DataHub: A Collaborative Data Analytics and Visualization Platform

Thursday, June 19, 2014 - 7:00pm
Sam Madden, Professor of Electrical Engineering and Computer Science in MIT CSAIL
Lecturer Photo

In this talk, I will describe a new system we are building at MIT, called DataHub. DataHub is a hosted interactive data processing, sharing, and visualization system for large-scale data analytics. Key features of DataHub include:

(i) Flexible ingest and data cleaning tools to help massage data into a form that users can write programs that operate on it.
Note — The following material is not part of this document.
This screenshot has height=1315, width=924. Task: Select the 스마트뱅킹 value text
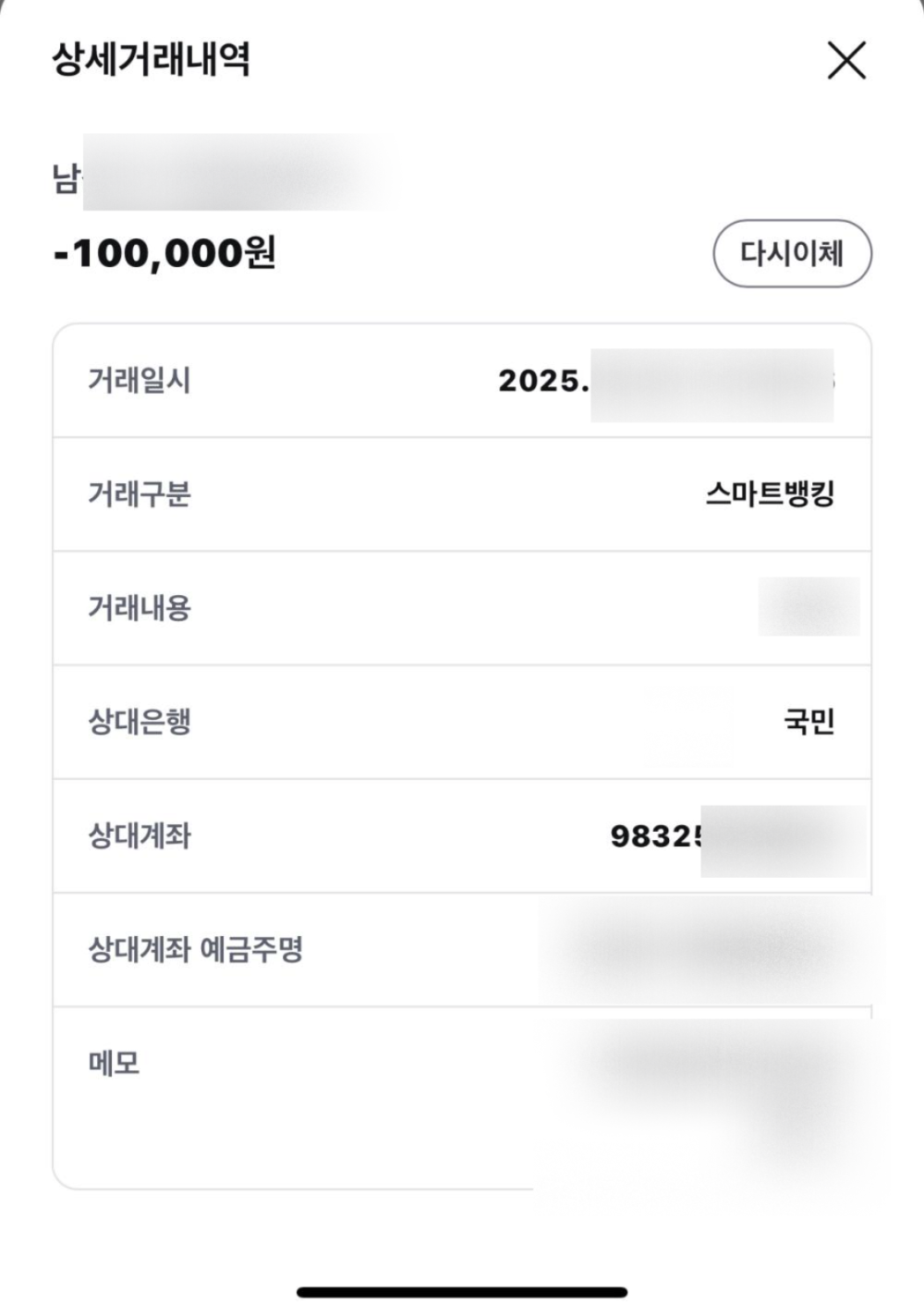click(770, 494)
This includes both removing irregularity as well as exposing structure from unstructured data such as text files and images.
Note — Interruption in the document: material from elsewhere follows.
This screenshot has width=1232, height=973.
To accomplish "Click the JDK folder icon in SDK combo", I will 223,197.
(ii) A scalable, parallel, SQL-based analytic data processing engine optimized for extremely low-latency operation on large data sets, by exploiting massive parallelism available in modern GPUs and upcoming manycore CPUs.
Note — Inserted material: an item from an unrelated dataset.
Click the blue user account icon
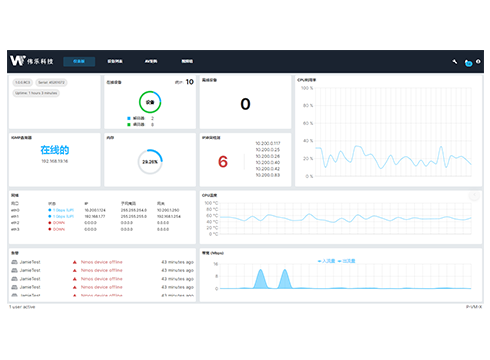The width and height of the screenshot is (490, 360). pos(468,63)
(iii) An interactive visualization system that is tightly coupled to the data processing and lineage engine. Specifically, DataHub provides a workflow-based visualization engine where users can choose from a library of pre-built visualizations, or define their own visualizations via a simple API. Analysis and visualization steps may run on either CPUs or manycore/GPU devices.

(iv) Finally, Datahub is a hosted data platform, designed to eliminate the need for users to manage their own database. It includes features that allow users to selectively share their data with other users, using complex context-sensitive predicates (e.g., that data about particular times or location should be visible to particular users).

This joint meeting of the Boston Chapter of the IEEE Computer Society and GBC/ACM will be held in MIT Room E51-325. E51 is the Tang Center on the corner of Wadsworth and Amherst Sts and Memorial Dr.; it's mostly used by the Sloan School. You can see it on this map of the MIT campus. Room 325 is on the 3rd floor.

Samuel Madden is a Professor of Electrical Engineering and Computer Science in MIT's Computer Science and Artificial Intelligence Laboratory. His research interests include databases, distributed computing, and networking. Research projects include the C-Store column-oriented database system, the CarTel mobile sensor network system, and the Relational Cloud "database-as-a-service". Madden is a leader in the emerging field of "Big Data", heading the Intel Science and Technology Center (ISTC) for Big Data, a multi-university collaboration on developing new tools for processing massive quantities of data. He also leads BigData@CSAIL, an industry-backed initiative to unite researchers at MIT and leaders from industry to investigate the issues related to systems and algorithms for data that is high rate, massive, or very complex.

Madden received his Ph.D. from the University of California at Berkeley in 2003 where he worked on the TinyDB system for data collection from sensor networks. Madden was named one of Technology Review's Top 35 Under 35 in 2005, and is the recipient of several awards, including an NSF CAREER Award in 2004, a Sloan Foundation Fellowship in 2007, best paper awards in VLDB 2004 and 2007, and a best paper award in MobiCom 2006.